Tap any sub-container row to drill down further. Use the back button to navigate back up the hierarchy.

The menu on the container detail toolbar gives access to Edit and Move options.


Every container gets a unique QR code tied to its persistent UUID. This code survives renaming, moving, or editing the container — the same label always opens the same container regardless of what else changes.

To generate the label:

  1. Open the container’s detail view.
  2. Tap QR Code in the toolbar (the qrcode icon).
  3. The X-Ray Vision sheet opens showing the QR code on a white card alongside the container’s name and UUID.

Tap Print or Share QR Code to open the iOS share sheet. From here you can:

  • Send to a Bluetooth label printer (e.g. a Brother QL or similar AirPrint-compatible printer)
  • Save as image to your Photos library and print later
  • AirDrop it to another device
  • Export as a PDF via Files

The QR image is a high-resolution PNG suitable for printing at label sizes from 25mm × 25mm upwards. Smaller labels still scan reliably at close range; larger labels scan from greater distances.
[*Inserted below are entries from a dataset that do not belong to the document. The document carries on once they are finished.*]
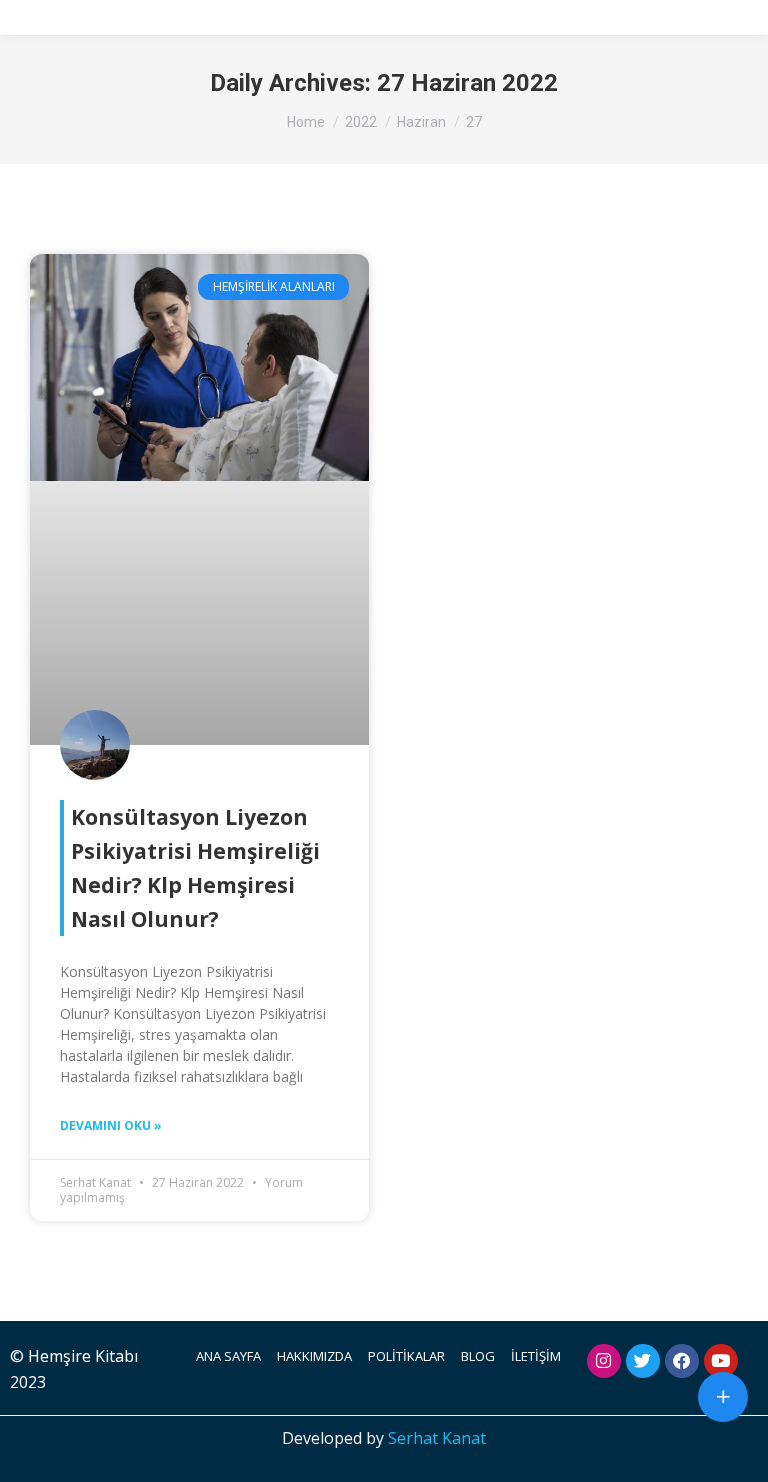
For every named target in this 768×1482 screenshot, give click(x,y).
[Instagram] (604, 1361)
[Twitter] (643, 1361)
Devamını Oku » (111, 1125)
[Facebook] (682, 1361)
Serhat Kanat (437, 1438)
The scanner can be opened from two places:

  • The camera viewfinder icon in the Manifest home screen toolbar (top left)
  • By scanning, the app navigates to the container from anywhere

Point your phone’s camera at the printed label. The app recognises the vlb-container: prefix, validates the UUID, and navigates immediately to that container’s detail view.

Haptic feedback confirms a successful scan.

If the scanned code doesn’t match any container in your manifest (for example, a label from a container you’ve since deleted), an alert appears: “Container Not Found — The scanned QR code does not match any item in your manifest.”

The QR scanner requires a device that supports DataScannerViewController (iPhone XS and later running iOS 16+). On unsupported devices, the scanner icon does not appear.


Containers can be moved between zones, or from a zone root into another container (and vice versa), using the Move option.

Long-press or tap the context menu on any container row and choose Move Container. This opens the Loading Bay pre-filtered for that container. Select the destination zone and optionally a destination container, then confirm.

When a container moves, all its contents move with it — their zone and parent relationships update recursively.


Long-press a container row and choose Delete Container from the context menu. This deletes the container and all items inside it. The app does not prompt for confirmation before deleting from the context menu, so take care.

Alternatively, delete from the item editor by tapping Cancel and then… no — deletion is only available from the context menu or swipe in the zone list. There is no Delete button in the editor itself.


Can I turn an existing item into a container without deleting it? Yes. Open the item editor and switch on This is a Container. The item is converted in place — it keeps its existing weight, category, and all other properties.

Can I turn a container back into a regular item? Yes, by switching the toggle off — but only if the container is currently empty. If it has items inside, the toggle is still available, but the isKit computed property will remain true as long as contained items exist. Move or delete the contents first.

The label printed but the scanner doesn’t recognise it. Make sure the label printed cleanly — crumpled, smeared, or very small labels can fail to scan. Try printing at a larger size or on a different printer. For troubleshooting, see My scanner isn’t recognising the QR code.

I renamed the container — do I need to reprint the label? No. The QR code is based on the container’s internal UUID, which never changes. The label always opens the correct container regardless of what you rename it to.